En nous plaçant en pôle position dès le premier tour, à plus de 18 points devant la première liste concurrente, les Béthunois ont clairement exprimé leur volonté de
poursuivre le changement mené par Jacques Mellick.
Et c’est vrai que cette ville de Béthune s’est transformée tout au long de ce mandat.
Souvenez-vous, en 2002, la ville était surendettée, au bord de la tutelle administrative, et sans aucun projet d’avenir.
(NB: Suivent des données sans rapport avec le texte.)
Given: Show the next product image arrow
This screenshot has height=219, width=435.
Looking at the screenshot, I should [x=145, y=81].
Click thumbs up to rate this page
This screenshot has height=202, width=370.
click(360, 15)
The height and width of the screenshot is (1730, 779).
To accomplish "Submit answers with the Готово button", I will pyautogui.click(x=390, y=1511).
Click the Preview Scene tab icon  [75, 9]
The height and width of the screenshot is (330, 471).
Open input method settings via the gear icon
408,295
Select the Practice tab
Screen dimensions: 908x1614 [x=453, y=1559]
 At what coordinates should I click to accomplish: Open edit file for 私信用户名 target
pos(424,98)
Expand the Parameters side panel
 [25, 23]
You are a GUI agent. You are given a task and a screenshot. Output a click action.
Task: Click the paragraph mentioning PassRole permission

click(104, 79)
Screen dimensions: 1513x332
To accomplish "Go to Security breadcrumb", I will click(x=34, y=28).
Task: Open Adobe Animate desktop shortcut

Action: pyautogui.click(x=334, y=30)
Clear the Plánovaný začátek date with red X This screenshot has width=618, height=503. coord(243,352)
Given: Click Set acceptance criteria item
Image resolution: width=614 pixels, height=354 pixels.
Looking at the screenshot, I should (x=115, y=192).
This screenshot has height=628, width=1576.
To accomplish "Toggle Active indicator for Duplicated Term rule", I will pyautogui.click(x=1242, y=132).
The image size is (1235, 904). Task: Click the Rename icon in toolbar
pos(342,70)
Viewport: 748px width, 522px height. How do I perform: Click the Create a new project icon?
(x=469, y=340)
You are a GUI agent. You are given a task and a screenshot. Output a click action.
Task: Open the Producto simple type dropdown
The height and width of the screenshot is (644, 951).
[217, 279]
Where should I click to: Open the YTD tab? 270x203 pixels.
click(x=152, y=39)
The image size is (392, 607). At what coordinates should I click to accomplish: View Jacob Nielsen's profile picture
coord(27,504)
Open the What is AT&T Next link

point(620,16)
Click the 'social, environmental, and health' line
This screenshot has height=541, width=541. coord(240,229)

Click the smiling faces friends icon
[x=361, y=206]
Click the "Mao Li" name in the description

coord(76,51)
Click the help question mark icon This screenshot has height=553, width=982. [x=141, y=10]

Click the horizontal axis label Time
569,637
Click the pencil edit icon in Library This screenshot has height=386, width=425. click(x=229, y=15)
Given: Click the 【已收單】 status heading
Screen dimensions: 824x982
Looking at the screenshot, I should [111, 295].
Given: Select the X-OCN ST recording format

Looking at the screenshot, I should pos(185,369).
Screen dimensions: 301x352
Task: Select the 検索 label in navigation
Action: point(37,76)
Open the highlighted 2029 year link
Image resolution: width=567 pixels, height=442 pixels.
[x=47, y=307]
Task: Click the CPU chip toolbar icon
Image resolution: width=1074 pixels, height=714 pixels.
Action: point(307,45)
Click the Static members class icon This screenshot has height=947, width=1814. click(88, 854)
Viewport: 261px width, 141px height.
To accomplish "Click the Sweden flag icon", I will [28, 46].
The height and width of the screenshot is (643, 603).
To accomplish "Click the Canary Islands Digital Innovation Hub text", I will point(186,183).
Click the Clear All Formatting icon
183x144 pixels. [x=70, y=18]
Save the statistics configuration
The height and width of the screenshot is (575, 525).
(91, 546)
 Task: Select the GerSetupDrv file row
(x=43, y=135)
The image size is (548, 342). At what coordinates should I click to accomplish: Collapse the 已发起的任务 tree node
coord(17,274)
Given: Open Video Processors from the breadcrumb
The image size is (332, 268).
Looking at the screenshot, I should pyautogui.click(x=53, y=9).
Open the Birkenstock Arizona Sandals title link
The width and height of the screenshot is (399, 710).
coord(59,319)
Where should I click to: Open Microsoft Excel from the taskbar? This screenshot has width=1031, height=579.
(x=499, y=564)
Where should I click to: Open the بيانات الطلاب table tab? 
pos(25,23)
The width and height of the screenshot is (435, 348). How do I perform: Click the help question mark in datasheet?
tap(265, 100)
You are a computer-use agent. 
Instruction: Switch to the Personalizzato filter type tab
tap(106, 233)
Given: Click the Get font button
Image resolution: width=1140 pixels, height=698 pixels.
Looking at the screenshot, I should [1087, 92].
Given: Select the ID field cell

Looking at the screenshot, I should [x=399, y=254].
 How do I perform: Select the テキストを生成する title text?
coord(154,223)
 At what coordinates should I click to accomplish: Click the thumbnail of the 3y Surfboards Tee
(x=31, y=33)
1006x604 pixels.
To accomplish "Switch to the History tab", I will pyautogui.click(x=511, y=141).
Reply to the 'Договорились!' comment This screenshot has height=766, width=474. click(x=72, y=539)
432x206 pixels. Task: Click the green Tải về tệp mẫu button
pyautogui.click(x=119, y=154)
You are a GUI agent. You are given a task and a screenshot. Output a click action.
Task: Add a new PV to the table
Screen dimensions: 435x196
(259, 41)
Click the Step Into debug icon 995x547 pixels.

Aujourd’hui, la ville retrouve ses marges de
manœuvres financières, la fiscalité est contenue, le cadre de vie s’est amélioré dans tous les quartiers, les grands projets sortent de terre…
En quelques années, les Béthunois sont redevenus fiers de leur ville. Ne cassons pas l’élan.
Nous ne nous satisfaisons pas de notre bilan, aussi positif soit-il. Nous sommes les premiers conscients du chemin qui reste à parcourir. C’est pourquoi nous avons
travaillé pour vous proposer un projet qui réponde à vos légitimes exigences pour une ville attractive, une ville douce, une ville animée, une ville verte, une ville efficace, une ville
solidaire et, surtout, une ville proche de vous et à votre écoute au quotidien.
Avec Jacques Mellick et son équipe, vous savez où vous allez. Avec les autres, c’est le grand saut dans l’inconnu.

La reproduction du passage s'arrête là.